» **What the task requires**
Rewrite the records, beginning at the start and continuing through the line containing "pyautogui.click(x=508, y=463)", with "Screen dimensions" swapped for "Display size" everywhere. Keep every other character unchanged.

>> start Record list

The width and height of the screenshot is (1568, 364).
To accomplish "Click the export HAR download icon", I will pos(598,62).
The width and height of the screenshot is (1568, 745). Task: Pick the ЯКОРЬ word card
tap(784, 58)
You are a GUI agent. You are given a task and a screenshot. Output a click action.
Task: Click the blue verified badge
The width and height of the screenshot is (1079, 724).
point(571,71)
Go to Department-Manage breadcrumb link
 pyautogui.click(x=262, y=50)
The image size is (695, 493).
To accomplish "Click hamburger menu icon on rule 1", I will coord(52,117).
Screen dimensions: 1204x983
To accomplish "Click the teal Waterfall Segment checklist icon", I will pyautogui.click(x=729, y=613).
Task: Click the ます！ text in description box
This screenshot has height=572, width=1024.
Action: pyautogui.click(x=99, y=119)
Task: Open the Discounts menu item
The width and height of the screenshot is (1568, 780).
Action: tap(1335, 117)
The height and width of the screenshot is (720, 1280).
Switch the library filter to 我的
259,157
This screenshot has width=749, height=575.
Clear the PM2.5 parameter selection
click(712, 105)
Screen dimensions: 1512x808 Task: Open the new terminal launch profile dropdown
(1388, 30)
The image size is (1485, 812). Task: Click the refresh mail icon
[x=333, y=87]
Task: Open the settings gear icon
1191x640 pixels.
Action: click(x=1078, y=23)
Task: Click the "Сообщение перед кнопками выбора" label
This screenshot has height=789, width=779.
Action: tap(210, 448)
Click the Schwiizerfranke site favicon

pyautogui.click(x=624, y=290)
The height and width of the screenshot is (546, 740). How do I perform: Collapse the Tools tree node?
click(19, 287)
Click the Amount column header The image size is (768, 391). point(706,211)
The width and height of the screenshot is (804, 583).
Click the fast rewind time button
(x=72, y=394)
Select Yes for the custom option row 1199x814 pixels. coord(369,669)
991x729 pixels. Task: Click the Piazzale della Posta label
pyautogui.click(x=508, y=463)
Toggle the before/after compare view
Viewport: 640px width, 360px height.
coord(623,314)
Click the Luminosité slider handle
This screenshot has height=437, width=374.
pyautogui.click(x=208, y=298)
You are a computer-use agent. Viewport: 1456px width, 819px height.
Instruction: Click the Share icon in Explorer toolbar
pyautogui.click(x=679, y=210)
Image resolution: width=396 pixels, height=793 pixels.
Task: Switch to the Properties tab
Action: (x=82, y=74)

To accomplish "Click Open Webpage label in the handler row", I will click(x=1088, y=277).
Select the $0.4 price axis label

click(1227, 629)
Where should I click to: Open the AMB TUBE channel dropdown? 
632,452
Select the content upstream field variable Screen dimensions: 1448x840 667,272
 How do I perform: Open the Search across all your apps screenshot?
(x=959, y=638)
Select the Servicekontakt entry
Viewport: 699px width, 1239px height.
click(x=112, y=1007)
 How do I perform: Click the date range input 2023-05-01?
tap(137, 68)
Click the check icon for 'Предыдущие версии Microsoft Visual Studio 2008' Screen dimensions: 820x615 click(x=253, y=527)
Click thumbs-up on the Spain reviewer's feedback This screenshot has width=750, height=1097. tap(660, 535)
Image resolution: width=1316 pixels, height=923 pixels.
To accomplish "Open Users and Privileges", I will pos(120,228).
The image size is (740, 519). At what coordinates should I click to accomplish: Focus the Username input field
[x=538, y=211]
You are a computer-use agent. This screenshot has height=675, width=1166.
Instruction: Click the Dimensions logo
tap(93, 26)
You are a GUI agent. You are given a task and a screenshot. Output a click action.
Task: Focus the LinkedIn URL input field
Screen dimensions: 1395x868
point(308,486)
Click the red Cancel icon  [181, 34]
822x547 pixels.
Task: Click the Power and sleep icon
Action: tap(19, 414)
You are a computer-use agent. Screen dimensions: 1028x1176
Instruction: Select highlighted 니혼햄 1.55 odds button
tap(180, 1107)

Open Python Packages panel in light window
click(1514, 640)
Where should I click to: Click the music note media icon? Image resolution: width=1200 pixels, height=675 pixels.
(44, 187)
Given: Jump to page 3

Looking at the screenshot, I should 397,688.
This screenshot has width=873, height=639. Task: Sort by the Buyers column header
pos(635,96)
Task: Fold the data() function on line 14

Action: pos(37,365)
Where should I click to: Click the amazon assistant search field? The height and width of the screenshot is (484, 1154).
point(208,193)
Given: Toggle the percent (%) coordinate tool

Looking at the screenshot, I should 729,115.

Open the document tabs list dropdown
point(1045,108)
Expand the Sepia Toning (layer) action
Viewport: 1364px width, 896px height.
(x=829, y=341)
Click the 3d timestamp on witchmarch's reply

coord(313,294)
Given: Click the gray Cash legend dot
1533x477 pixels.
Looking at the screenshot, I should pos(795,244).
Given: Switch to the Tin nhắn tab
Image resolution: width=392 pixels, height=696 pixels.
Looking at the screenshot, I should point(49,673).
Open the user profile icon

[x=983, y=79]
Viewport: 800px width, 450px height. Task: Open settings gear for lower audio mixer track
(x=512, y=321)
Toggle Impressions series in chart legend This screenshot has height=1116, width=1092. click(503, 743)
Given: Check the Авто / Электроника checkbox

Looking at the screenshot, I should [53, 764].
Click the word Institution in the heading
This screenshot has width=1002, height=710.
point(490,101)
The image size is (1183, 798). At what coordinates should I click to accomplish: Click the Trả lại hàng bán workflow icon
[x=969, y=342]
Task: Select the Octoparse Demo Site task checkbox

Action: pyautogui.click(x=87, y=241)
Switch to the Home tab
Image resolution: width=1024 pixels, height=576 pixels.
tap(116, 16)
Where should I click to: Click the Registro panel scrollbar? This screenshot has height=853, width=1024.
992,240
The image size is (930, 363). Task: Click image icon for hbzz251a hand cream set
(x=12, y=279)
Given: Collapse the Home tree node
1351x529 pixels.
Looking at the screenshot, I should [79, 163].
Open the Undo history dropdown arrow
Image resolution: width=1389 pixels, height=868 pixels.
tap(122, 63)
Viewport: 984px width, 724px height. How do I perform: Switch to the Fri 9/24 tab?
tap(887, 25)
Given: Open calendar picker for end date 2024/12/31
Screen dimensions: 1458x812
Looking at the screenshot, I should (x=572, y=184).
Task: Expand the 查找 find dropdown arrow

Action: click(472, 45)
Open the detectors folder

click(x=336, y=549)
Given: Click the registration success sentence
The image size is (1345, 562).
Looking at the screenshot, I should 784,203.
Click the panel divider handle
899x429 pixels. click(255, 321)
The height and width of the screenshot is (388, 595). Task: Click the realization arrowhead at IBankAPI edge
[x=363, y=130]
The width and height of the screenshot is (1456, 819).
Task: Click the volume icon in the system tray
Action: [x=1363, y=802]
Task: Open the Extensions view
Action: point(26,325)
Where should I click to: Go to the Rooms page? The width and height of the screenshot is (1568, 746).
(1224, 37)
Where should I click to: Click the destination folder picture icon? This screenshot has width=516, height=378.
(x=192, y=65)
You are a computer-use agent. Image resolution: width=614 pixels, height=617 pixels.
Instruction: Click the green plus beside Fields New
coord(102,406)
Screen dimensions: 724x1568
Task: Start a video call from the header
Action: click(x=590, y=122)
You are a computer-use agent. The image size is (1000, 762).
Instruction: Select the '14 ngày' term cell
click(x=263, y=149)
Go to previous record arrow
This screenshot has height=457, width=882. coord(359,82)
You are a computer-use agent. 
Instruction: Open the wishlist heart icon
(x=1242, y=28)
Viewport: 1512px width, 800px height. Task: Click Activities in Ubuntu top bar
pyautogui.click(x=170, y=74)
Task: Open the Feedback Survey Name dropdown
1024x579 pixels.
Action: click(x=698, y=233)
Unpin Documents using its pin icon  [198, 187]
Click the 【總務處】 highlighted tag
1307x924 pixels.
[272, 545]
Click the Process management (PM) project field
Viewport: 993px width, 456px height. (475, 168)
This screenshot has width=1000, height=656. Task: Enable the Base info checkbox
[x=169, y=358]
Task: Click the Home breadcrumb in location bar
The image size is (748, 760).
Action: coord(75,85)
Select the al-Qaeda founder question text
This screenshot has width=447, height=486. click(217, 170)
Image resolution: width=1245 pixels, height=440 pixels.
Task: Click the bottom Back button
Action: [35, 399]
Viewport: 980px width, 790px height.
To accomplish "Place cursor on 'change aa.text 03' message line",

>> end Record list

» **Response to this task**
The width and height of the screenshot is (1568, 364).
To accomplish "Click the export HAR download icon", I will pos(598,62).
The width and height of the screenshot is (1568, 745). Task: Pick the ЯКОРЬ word card
tap(784, 58)
You are a GUI agent. You are given a task and a screenshot. Output a click action.
Task: Click the blue verified badge
The width and height of the screenshot is (1079, 724).
point(571,71)
Go to Department-Manage breadcrumb link
 pyautogui.click(x=262, y=50)
The image size is (695, 493).
To accomplish "Click hamburger menu icon on rule 1", I will coord(52,117).
Display size: 1204x983
To accomplish "Click the teal Waterfall Segment checklist icon", I will pyautogui.click(x=729, y=613).
Task: Click the ます！ text in description box
This screenshot has height=572, width=1024.
Action: pyautogui.click(x=99, y=119)
Task: Open the Discounts menu item
The width and height of the screenshot is (1568, 780).
Action: tap(1335, 117)
The height and width of the screenshot is (720, 1280).
Switch the library filter to 我的
259,157
This screenshot has width=749, height=575.
Clear the PM2.5 parameter selection
click(712, 105)
Display size: 1512x808 Task: Open the new terminal launch profile dropdown
(1388, 30)
The image size is (1485, 812). Task: Click the refresh mail icon
[x=333, y=87]
Task: Open the settings gear icon
1191x640 pixels.
Action: click(x=1078, y=23)
Task: Click the "Сообщение перед кнопками выбора" label
This screenshot has height=789, width=779.
Action: tap(210, 448)
Click the Schwiizerfranke site favicon

pyautogui.click(x=624, y=290)
The height and width of the screenshot is (546, 740). How do I perform: Collapse the Tools tree node?
click(19, 287)
Click the Amount column header The image size is (768, 391). point(706,211)
The width and height of the screenshot is (804, 583).
Click the fast rewind time button
(x=72, y=394)
Select Yes for the custom option row 1199x814 pixels. coord(369,669)
991x729 pixels. Task: Click the Piazzale della Posta label
pyautogui.click(x=508, y=463)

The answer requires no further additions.